Barack Obama won a resounding victory in North Carolina after the worst two-week stretch in his campaign. And Clinton, fueled by a burst of energy from her convincing win in Pennsylvania last month, barely eked out a win in Indiana despite her full-throated populist appeal in that largely blue-collar state.
There are six primaries left in the Democrats' epic battle for the nomination, but Tuesday's results were decisive on their own: They offered Clinton her last, best chance to turn the tables on her rival, and she didn't even come close.
''It's bad news for Hillary Clinton, but frankly I think the game changed a long time ago,'' said unaligned Democratic strategist Garry South. ''Barack Obama has outraised her substantially, he's won more states, more pledged delegates, and is ahead in the popular vote. It's obvious he's outperformed her.''
Indeed, Obama managed to outpace Clinton through a period that tested his mettle and political skills more than any other in the 15-month campaign. In a stretch that pitted Clinton's gritty determination against Obama's calm fortitude, the Illinois senator prevailed.
To be sure, Obama is still struggling to win some demographic groups, notably blue-collar white voters, who are a key component of the Democratic base.
Among whites without college degrees, Clinton outdid Obama by 64 percent to 35 percent in Indiana, and 71 percent to 26 percent in North Carolina. The New York senator and her surrogates have trumpeted that advantage, hoping to persuade the so-called superdelegates likely to decide the race will that she would be the stronger Democratic candidate in the general election.
Seeking to broaden her advantage with that group, Clinton fashioned herself as the champion of the working class, railing against Wall Street ''money grubbers'' and promoting a summer federal gas tax holiday widely panned by economists and many Democrats.
Obama denounced Clinton's gas tax proposal as an unabashed pander. Clinton aides were giddy, feeling that they had drawn Obama into an argument over the economy, which has long been viewed as her strong suit.
Obama was also forced to contend with the re-emergence of his controversial former pastor, Jeremiah Wright, who made incendiary statements at a Washington press conference last week. Among other things, he suggested the U.S. government may have developed the AIDS virus to infect the black community and had invited the Sept. 11, 2001 terrorist attacks.
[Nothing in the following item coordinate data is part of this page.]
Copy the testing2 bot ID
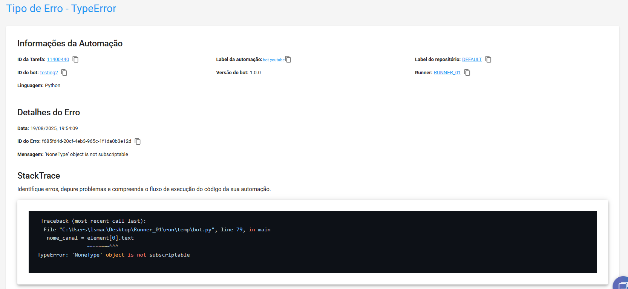This screenshot has height=289, width=628. tap(64, 73)
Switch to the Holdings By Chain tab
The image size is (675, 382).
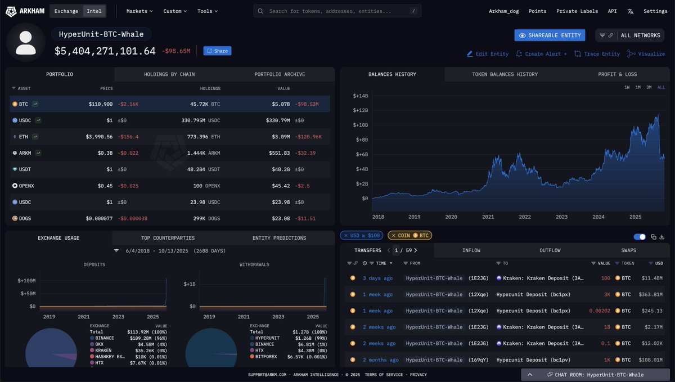tap(169, 74)
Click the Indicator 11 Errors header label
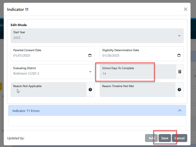 coord(26,111)
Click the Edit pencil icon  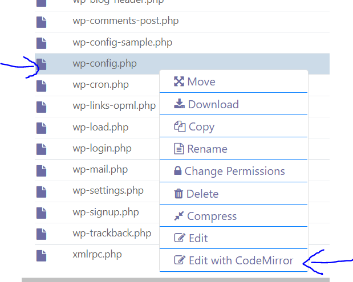tap(180, 238)
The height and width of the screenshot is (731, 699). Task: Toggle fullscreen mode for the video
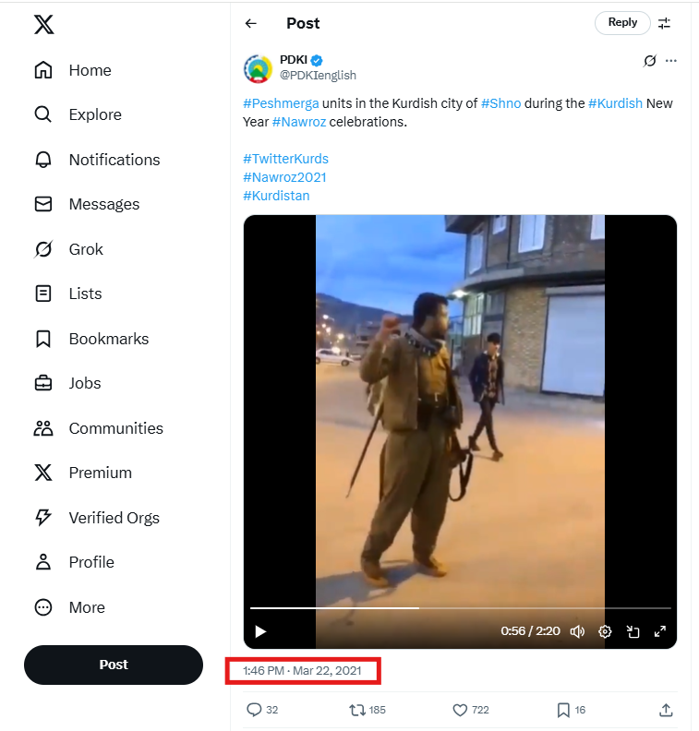point(660,631)
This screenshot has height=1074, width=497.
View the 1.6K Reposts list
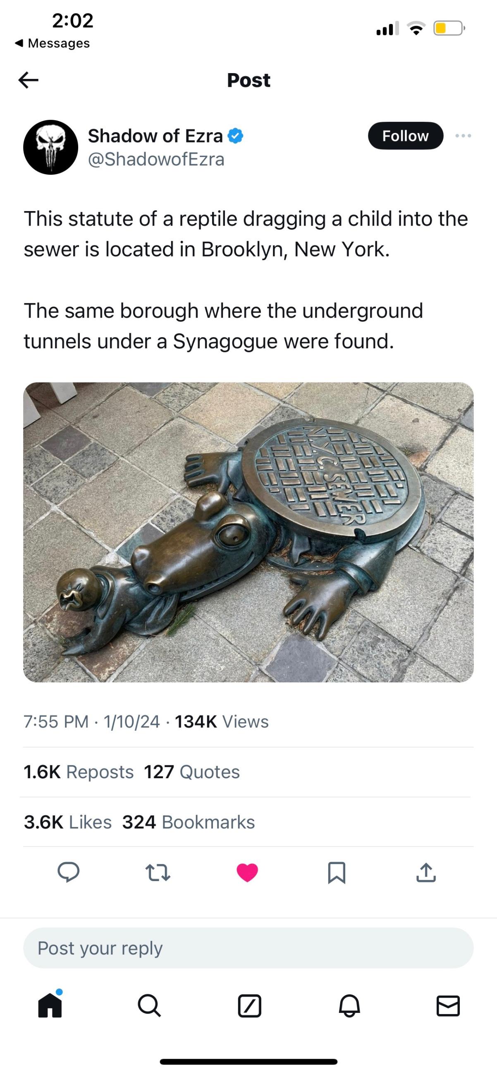78,772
Exit polls showed the Wright imbroglio did influence about half the voters in both states as they weighed which candidate to choose.
Yet none of that shook the fundamentals of the race, as the results Tuesday demonstrated. Obama remains ahead of Clinton in every measure, and the final jury -- superdelegates -- have been trending his way, even as he charted rough seas. His strong showing in North Carolina and Indiana will undoubtedly speed up that pace.